Segment Start: Data in this exercise

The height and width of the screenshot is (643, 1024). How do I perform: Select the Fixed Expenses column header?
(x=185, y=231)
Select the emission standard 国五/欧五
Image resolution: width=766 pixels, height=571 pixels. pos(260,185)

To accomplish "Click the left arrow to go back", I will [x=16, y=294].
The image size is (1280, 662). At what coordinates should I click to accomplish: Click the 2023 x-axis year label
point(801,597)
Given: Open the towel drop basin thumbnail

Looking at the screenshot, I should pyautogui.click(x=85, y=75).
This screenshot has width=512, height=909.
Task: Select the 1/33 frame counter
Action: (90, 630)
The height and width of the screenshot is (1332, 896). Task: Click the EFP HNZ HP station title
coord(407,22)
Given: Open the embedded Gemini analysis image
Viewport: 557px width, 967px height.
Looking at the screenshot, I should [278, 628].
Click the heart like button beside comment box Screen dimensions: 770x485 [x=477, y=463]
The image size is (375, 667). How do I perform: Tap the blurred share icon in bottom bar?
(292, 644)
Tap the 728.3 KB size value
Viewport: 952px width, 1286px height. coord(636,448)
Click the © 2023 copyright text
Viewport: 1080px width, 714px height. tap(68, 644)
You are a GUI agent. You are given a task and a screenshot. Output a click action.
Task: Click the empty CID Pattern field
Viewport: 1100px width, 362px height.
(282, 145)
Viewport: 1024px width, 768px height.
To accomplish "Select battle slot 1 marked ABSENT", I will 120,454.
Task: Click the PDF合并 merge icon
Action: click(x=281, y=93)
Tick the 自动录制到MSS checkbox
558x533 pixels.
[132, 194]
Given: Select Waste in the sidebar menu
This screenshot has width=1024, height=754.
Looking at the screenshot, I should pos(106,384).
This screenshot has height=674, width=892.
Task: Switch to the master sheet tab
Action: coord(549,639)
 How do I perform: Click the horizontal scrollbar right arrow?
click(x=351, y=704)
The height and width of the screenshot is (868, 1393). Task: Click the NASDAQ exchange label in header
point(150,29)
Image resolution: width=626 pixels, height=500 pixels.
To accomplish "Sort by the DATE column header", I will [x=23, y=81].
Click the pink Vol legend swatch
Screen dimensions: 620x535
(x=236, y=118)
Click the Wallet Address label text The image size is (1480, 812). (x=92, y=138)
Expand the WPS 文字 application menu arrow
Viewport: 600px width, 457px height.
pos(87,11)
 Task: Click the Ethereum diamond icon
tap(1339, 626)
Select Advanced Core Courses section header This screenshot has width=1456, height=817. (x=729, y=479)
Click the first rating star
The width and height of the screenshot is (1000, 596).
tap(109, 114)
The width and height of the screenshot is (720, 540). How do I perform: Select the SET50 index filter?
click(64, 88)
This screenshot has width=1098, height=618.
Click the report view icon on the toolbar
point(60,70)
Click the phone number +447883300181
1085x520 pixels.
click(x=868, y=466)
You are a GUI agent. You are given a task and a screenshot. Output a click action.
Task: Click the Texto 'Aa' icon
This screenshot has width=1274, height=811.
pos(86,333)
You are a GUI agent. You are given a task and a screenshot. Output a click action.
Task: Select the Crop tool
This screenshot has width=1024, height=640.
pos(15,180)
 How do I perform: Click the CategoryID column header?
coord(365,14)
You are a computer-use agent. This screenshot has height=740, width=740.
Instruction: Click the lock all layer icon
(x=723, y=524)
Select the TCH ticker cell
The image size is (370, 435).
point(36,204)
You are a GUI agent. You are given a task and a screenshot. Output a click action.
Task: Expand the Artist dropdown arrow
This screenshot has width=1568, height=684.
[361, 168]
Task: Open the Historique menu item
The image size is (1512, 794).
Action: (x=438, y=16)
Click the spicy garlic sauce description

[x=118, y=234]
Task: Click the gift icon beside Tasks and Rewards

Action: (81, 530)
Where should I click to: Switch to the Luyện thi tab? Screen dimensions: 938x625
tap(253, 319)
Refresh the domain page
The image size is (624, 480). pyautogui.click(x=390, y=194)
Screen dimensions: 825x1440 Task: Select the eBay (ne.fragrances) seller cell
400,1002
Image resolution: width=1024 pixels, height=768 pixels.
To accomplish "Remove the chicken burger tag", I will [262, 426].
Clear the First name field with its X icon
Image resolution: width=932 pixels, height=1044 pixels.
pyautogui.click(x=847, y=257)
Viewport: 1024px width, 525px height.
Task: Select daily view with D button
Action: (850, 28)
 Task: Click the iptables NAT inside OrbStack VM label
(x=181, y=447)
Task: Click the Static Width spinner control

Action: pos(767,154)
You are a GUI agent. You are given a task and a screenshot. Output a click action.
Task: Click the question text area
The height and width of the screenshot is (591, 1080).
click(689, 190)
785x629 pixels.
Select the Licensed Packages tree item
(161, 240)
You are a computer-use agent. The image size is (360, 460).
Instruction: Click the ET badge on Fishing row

Segment End: Data in this exercise

= Problem description =
Please set down all of the data above again, matching it exactly.

= Solved exercise =
The height and width of the screenshot is (643, 1024). How do I perform: Select the Fixed Expenses column header?
(x=185, y=231)
Select the emission standard 国五/欧五
Image resolution: width=766 pixels, height=571 pixels. pos(260,185)

To accomplish "Click the left arrow to go back", I will [x=16, y=294].
The image size is (1280, 662). At what coordinates should I click to accomplish: Click the 2023 x-axis year label
point(801,597)
Given: Open the towel drop basin thumbnail

Looking at the screenshot, I should pyautogui.click(x=85, y=75).
This screenshot has width=512, height=909.
Task: Select the 1/33 frame counter
Action: (90, 630)
The height and width of the screenshot is (1332, 896). Task: Click the EFP HNZ HP station title
coord(407,22)
Given: Open the embedded Gemini analysis image
Viewport: 557px width, 967px height.
Looking at the screenshot, I should [278, 628].
Click the heart like button beside comment box Screen dimensions: 770x485 [x=477, y=463]
The image size is (375, 667). How do I perform: Tap the blurred share icon in bottom bar?
(292, 644)
Tap the 728.3 KB size value
Viewport: 952px width, 1286px height. coord(636,448)
Click the © 2023 copyright text
Viewport: 1080px width, 714px height. tap(68, 644)
You are a GUI agent. You are given a task and a screenshot. Output a click action.
Task: Click the empty CID Pattern field
Viewport: 1100px width, 362px height.
(282, 145)
Viewport: 1024px width, 768px height.
To accomplish "Select battle slot 1 marked ABSENT", I will 120,454.
Task: Click the PDF合并 merge icon
Action: click(x=281, y=93)
Tick the 自动录制到MSS checkbox
558x533 pixels.
[132, 194]
Given: Select Waste in the sidebar menu
This screenshot has width=1024, height=754.
Looking at the screenshot, I should pos(106,384).
This screenshot has height=674, width=892.
Task: Switch to the master sheet tab
Action: coord(549,639)
 How do I perform: Click the horizontal scrollbar right arrow?
click(x=351, y=704)
The height and width of the screenshot is (868, 1393). Task: Click the NASDAQ exchange label in header
point(150,29)
Image resolution: width=626 pixels, height=500 pixels.
To accomplish "Sort by the DATE column header", I will [x=23, y=81].
Click the pink Vol legend swatch
Screen dimensions: 620x535
(x=236, y=118)
Click the Wallet Address label text The image size is (1480, 812). (x=92, y=138)
Expand the WPS 文字 application menu arrow
Viewport: 600px width, 457px height.
pos(87,11)
 Task: Click the Ethereum diamond icon
tap(1339, 626)
Select Advanced Core Courses section header This screenshot has width=1456, height=817. (x=729, y=479)
Click the first rating star
The width and height of the screenshot is (1000, 596).
tap(109, 114)
The width and height of the screenshot is (720, 540). How do I perform: Select the SET50 index filter?
click(64, 88)
This screenshot has width=1098, height=618.
Click the report view icon on the toolbar
point(60,70)
Click the phone number +447883300181
1085x520 pixels.
click(x=868, y=466)
You are a GUI agent. You are given a task and a screenshot. Output a click action.
Task: Click the Texto 'Aa' icon
This screenshot has width=1274, height=811.
pos(86,333)
You are a GUI agent. You are given a task and a screenshot. Output a click action.
Task: Select the Crop tool
This screenshot has width=1024, height=640.
pos(15,180)
 How do I perform: Click the CategoryID column header?
coord(365,14)
You are a computer-use agent. This screenshot has height=740, width=740.
Instruction: Click the lock all layer icon
(x=723, y=524)
Select the TCH ticker cell
The image size is (370, 435).
point(36,204)
You are a GUI agent. You are given a task and a screenshot. Output a click action.
Task: Expand the Artist dropdown arrow
This screenshot has width=1568, height=684.
[361, 168]
Task: Open the Historique menu item
The image size is (1512, 794).
Action: (x=438, y=16)
Click the spicy garlic sauce description

[x=118, y=234]
Task: Click the gift icon beside Tasks and Rewards

Action: (81, 530)
Where should I click to: Switch to the Luyện thi tab? Screen dimensions: 938x625
tap(253, 319)
Refresh the domain page
The image size is (624, 480). pyautogui.click(x=390, y=194)
Screen dimensions: 825x1440 Task: Select the eBay (ne.fragrances) seller cell
400,1002
Image resolution: width=1024 pixels, height=768 pixels.
To accomplish "Remove the chicken burger tag", I will [262, 426].
Clear the First name field with its X icon
Image resolution: width=932 pixels, height=1044 pixels.
pyautogui.click(x=847, y=257)
Viewport: 1024px width, 525px height.
Task: Select daily view with D button
Action: (850, 28)
 Task: Click the iptables NAT inside OrbStack VM label
(x=181, y=447)
Task: Click the Static Width spinner control

Action: pos(767,154)
You are a GUI agent. You are given a task and a screenshot. Output a click action.
Task: Click the question text area
The height and width of the screenshot is (591, 1080).
click(689, 190)
785x629 pixels.
Select the Licensed Packages tree item
(161, 240)
You are a computer-use agent. The image size is (360, 460).
Instruction: Click the ET badge on Fishing row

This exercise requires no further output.